Objective: The aim of our study was to investigate the effects of remote monitoring on mortality in an optimally treated heart failure patient population undergoing cardiac resynchronization defibrillator therapy (CRT-D) implantation in a large-volume tertiary referral center.

Methods: The population of this single-center, retrospective, observational study included 231 consecutive patients receiving CRT-D devices in the Medical Centre of the Hungarian Defence Forces (Budapest, Hungary) from January 2011 to June 2016. Clinical outcomes were compared between patients on remote monitoring and conventional follow-up.
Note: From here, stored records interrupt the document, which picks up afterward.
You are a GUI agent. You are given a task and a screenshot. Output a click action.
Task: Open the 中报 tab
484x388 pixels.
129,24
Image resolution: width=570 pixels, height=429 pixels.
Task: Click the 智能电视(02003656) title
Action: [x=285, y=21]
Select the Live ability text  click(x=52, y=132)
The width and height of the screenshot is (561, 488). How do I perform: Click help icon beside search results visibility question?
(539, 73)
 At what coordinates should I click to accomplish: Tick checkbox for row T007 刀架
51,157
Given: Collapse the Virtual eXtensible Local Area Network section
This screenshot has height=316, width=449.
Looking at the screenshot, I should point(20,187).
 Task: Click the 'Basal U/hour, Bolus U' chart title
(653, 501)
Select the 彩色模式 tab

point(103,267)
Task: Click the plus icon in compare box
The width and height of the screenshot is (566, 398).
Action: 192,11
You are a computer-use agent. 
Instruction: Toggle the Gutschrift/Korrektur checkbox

Results: The mean follow-up time was 28.4 (SD 18.1) months. Patients on remote monitoring were more likely to have atrial fibrillation, received heart failure management at our dedicated heart failure outpatient clinic more often, and have a slightly lower functional capacity. Crude all-cause mortality of remote-monitored patients was significantly lower compared with patients followed conventionally (hazard ratio [HR] 0.368, 95% CI 0.186-0.727, P=.004). The survival benefit remained statistically significant after adjustment for important baseline parameters (adjusted HR 0.361, 95% CI 0.181-0.722, P=.004).

Conclusions: In this single-center, retrospective study of optimally treated heart failure patients undergoing CRT-D implantation, the use of remote monitoring systems was associated with a significantly better survival rate.

J Med Internet Res 2019;21(7):e14142



Remote monitoring of cardiac implantable electronic devices has proved to be beneficial on several clinical endpoints. The first studies confirmed the feasibility of early, automatic detection of technical issues [1], and recognition of a new onset of atrial fibrillation [2]. Randomized studies proved that remote monitoring could reduce time to evaluate arrhythmic events [3], decrease mean length of cardiovascular hospitalizations [4], and could significantly lower the number of appropriate or inappropriate shocks [5]. This method is also able to reduce in-office implantable cardioverter defibrillator (ICD) follow-up burden safely [6] Remote monitoring also provided early detection of heart failure events and reduced the number of urgent in-office visits and total health care use in patients with ICD or cardiac resynchronization systems in diverse clinical studies [7-9].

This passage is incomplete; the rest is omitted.